7 VoIP Security Tips for Businesses

7n VoIP Security Tips for Businesses

When a company upgrades its network system, it is highly likely that it will add a Voice over IP (“VoIP) capability to the corporate network. The advantages of so-doing are first and foremost reduced costs, and second, access to a range of applications and functions that are not available on a traditional phone system. WhatsApp and Skype allow voice and video calls to be made at significantly reduced cost. In some cases, video conferencing systems use VoIP techniques.

However, slack VoIP security can lead to an attack by thieves and hackers. Users might generate substantial bills through service abuse, and hackers might use lax security to gain access to the corporate network via the VoIP system.  There have also been instances of Identity Fraud perpetrated over a VoIP network.

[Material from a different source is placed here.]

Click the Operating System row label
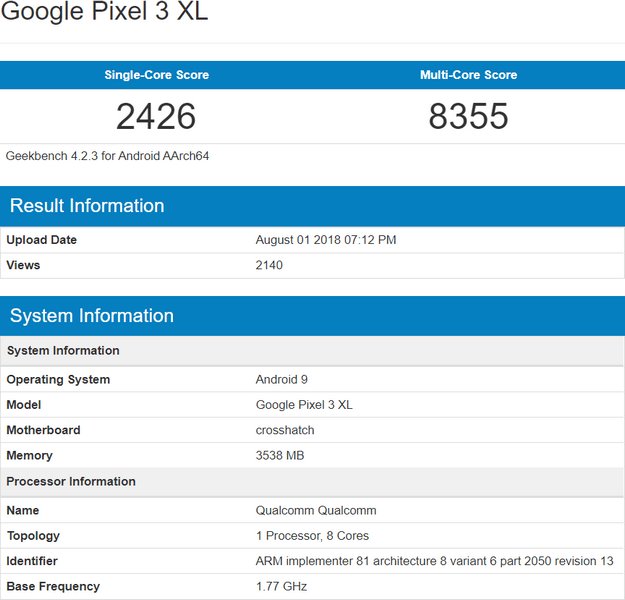58,380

Here are seven suggestions for essential measures to put in place to remove or reduce the security risks associated with VoIP systems:

  1. Implement access controls to the VoIP system itself and the VoIP network.
    • Make sure all VoIP system passwords are immediately changed from the installation default and are updated regularly.  Make sure that they are strong passwords.  A strong password requires a combination of lower and upper-case letters, numbers and symbols, usually of a minimum length of 8 characters. A brute-force attack by a hacker can find a weak password in seconds.
    • Make sure users must enter a PIN code or password to be able to make and receive calls.  If the system allows for it, and most do, force the user to change their PIN or password regularly. Again, passwords should be strong passwords.
    • If users have access to VoIP over the corporate WiFi system and smartphones, implement device recognition to ensure that only authorised devices can connect to the WiFi and VoIP systems.
  2. Data Encryption.  Ensure that data, including voice data travelling over your corporate and VoIP networks in and between corporate sites, is encrypted.  Standards have been defined and implemented by most VoIP systems suppliers that will provide encryption services.
  3. User Management. 
    • If uncontrolled, users will make calls to unauthorised numbers, typically International and premium voice or data numbers.  Ensure that authority levels are set for all users, limiting them to an appropriate range of services, for example, local calls only.   Make sure that calls to cellular services and to premium rated and International calls are barred by default and require appropriate authorisation to be unbarred.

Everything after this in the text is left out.